Dalam upaya memperoleh pengetahuan dan keterampilan dasar (membaca, berbicara runtut, menghitung, dan problem solving) peserta didik dari kelas sosial rendah sudah mengalami banyak hambatan, apalagi pembelajaran untuk mengembangkan kepribadian dan intelektual (pengetahuan, keterampilan, nilai, dan sikap). Padahal, pada jenjang ini peserta didik dituntut untuk bisa mengembangkan kemampuan untuk hidup dan bekerja secara bermartabat. Jadi, kelas atas diuntungkan oleh sistem sekolah dan lebih siap bersaing dengan budaya sekolah sesuai dengan habitus mereka.

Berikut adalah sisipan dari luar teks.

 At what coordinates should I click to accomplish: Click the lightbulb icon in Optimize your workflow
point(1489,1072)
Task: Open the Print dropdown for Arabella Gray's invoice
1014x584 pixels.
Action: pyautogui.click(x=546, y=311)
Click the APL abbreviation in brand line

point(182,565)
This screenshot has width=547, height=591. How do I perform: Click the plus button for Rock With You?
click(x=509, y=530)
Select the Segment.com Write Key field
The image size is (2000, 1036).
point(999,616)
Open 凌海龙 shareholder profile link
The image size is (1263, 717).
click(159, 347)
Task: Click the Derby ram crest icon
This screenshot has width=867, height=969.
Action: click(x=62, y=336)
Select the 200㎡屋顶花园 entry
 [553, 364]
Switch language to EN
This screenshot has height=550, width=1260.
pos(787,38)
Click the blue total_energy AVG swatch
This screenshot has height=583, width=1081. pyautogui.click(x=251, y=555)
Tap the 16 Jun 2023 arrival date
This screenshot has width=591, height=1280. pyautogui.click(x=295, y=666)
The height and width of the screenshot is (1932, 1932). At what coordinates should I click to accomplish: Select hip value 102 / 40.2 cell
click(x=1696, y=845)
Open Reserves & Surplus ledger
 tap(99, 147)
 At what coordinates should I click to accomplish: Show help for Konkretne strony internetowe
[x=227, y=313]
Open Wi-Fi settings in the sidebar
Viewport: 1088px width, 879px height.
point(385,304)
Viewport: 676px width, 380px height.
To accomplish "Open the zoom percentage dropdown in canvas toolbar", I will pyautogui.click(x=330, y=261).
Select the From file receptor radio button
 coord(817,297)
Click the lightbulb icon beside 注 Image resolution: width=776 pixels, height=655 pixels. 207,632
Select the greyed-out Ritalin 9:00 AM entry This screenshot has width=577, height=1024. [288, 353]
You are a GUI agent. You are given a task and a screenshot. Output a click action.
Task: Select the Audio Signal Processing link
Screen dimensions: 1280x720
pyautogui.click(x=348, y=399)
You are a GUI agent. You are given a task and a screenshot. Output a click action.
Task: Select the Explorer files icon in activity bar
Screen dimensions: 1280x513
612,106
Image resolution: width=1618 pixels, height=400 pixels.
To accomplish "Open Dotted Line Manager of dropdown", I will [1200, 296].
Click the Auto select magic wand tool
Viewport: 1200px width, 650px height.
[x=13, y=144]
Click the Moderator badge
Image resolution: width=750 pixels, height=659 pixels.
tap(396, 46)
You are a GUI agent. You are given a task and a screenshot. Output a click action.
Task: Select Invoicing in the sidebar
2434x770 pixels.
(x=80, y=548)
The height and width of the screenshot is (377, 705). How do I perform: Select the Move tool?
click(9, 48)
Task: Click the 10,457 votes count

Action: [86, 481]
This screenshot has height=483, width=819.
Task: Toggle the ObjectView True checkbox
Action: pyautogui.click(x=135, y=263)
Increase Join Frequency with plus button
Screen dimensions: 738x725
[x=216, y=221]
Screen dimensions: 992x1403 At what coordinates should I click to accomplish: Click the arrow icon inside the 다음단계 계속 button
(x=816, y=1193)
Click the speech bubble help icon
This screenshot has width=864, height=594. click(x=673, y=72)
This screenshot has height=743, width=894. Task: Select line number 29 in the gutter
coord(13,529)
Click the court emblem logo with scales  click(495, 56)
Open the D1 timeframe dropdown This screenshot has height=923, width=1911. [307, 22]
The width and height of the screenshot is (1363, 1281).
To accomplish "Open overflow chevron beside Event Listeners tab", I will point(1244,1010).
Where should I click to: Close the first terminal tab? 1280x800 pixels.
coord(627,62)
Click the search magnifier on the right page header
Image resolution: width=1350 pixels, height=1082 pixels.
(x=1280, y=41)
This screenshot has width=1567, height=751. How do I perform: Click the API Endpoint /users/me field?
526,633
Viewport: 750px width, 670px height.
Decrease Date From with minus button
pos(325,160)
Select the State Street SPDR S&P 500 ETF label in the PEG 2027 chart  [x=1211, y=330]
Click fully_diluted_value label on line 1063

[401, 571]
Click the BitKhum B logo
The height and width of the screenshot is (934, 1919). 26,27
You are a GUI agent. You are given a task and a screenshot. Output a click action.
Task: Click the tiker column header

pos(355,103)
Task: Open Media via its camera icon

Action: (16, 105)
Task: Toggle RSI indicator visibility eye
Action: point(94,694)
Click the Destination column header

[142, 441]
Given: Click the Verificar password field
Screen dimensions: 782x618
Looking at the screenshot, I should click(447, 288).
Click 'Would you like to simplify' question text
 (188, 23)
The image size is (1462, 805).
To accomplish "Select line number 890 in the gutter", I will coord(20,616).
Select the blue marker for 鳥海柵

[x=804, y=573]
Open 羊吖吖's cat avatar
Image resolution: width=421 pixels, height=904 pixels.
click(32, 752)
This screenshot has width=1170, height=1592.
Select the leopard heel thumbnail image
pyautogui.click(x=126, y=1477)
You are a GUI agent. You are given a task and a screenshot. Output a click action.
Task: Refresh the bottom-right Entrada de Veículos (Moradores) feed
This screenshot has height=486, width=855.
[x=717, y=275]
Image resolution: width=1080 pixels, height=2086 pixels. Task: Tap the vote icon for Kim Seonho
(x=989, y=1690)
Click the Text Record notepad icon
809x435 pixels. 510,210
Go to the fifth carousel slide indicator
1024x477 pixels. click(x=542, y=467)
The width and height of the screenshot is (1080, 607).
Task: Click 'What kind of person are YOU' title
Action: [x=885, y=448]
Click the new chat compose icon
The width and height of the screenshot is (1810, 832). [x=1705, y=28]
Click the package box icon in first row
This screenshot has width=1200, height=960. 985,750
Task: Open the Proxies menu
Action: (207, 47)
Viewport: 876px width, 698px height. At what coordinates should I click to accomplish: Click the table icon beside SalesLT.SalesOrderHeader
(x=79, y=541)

Kekayaan budaya (cultural capital ) dari kelompok dominan, dalam bentuk praktik dan hubungan terhadap budaya, diasumsikan oleh sekolah sebagai hal yang alami (natural) dan hanya dianggap sebagai modal budaya yang tepat, dan karenanya terlegitimasi. Hal itu, menurut Bourdieu, menuntut penyeragaman dari semua murid apa yang seharusnya tak diberikan pada mereka (uniformly of all its students that they should have what it does not give).

Proses reproduksi sosial bukanlah suatu yang sempurna maupun komplet, melainkan masih dan hanya sedikit saja murid yang memiliki sedikit hak istimewa yang bisa sukses. Bagi mayoritas murid-murid yang sukses di sekolah ini, mereka harus menginternalisasi nilai-nilai kelas dominan dan menggunakannya sebagaimana miliknya, untuk kerugian bagi habitus asli dan budaya mereka. Oleh karena itulah, cara pandang Bourdieu menyatakan bahwa struktur objektif memainkan peran menentukan bagi capaian dan prestasi individu di sekolah, tetapi mengikuti bagaimana dijalankannya agen individu-individu untuk mengatasi hambatannya walaupun pilihan ini bukanlah suatu yang tanpa akibat.